Александр МОРОЗОВ
НЕСТАНДАРТНЫЙ ЕГОРЫЧ
Приморский городок.
Черные языки накаленного асфальта, белые стены двухэтажных домов,
чересполосица света и тени. Я иду по улочке, подымающейся вверх, по этому
сухому, но не душному миру, и сам становлюсь таким же, как он: тихим,
теплым, спокойным. Справа от меня - зеленая стена акаций. Зелень наклеена на
огромном голубом пятне, угадывающемся за обрывом. Море не шумит, оно
присутствует еле слышным ворчанием, еле ощутимыми сотрясениями воздуха.
Какая-то особая приморская тоска.
Особая приморская элегантность.
В этом городке я ищу Александра Егоровича Войкина, или Егорыча, как
называют его у нас в институте. Вернее, не в институте, а в отделе, а в
институте его даже и не знают. Так же, впрочем, как и меня. Как не знают,
наверное, и самого начальника отдела Петра Михайловича Лебедева. Дело в том,
что институт, в который входит наш отдел, - это огромная семнадцатиэтажная
коробка в центре Москвы, а сам отдел помещается в двух деревянных домишках в
лесу, который начинается за парком Сокольники и трамвайной линией, идущей
вдоль границы парка.
Существует отдел всего лишь около года, вот нам и не подобрали еще
помещения попредставительнее. Тематика у нас полностью самостоятельная, в
институт мы входим только организационно - никто особенно и не спешит с
нашим благоустройством; Но ребята даже довольны. Работа на отшибе имеет свои
плюсы и минусы. Основной из минусов, конечно, тот, что далековато ездить, но
зато меньше опеки, регламентированности, нет напряженности, всегда
сопутствующей работе большого научно-исследовательского центра.

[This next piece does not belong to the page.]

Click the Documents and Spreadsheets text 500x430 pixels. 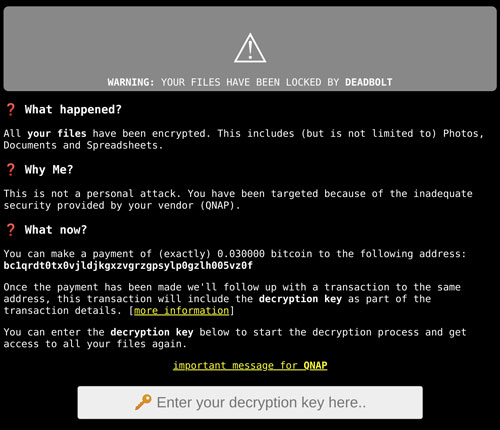point(83,145)
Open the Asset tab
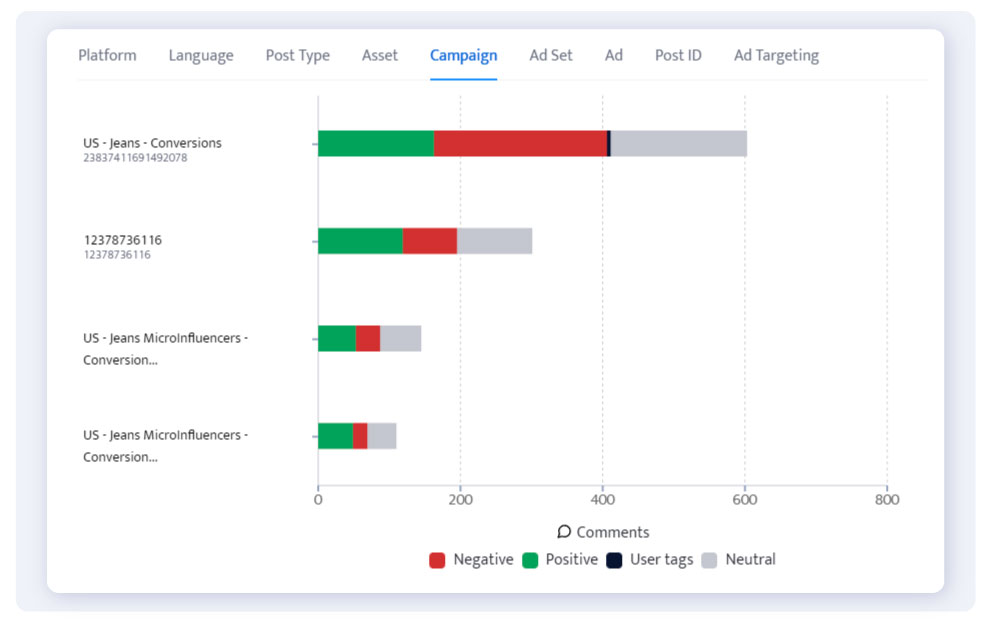991x626 pixels. pyautogui.click(x=379, y=55)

Помню момент, когда я узнал о существовании отдела. Вернее, о том, что
он имеет намерение существовать. На скоростном лифте я спустился с
четырнадцатого этажа главного здания Московского университета на Ленинских
горах и пошел к станции метро. Но пошел я не вдоль ограды университетского
парка, а, чтобы сократить путь, наискосок, через самый парк. Тем более что в
сентябре, а дело было именно тогда, парк застилает невообразимо пестрое
покрывало опавших листьев. А это, согласитесь, красиво.
В одной из аудиторий четырнадцатого этажа я занимался комбинаторной
логикой, удивительным созданием Карри и Фейса. Об этих занятиях можно
написать роман, но так как в данном случае я пишу только рассказ, а к
предмету этого рассказа комбинаторная логика никакого отношения не имеет, то
сказанного по этому поводу вполне достаточно.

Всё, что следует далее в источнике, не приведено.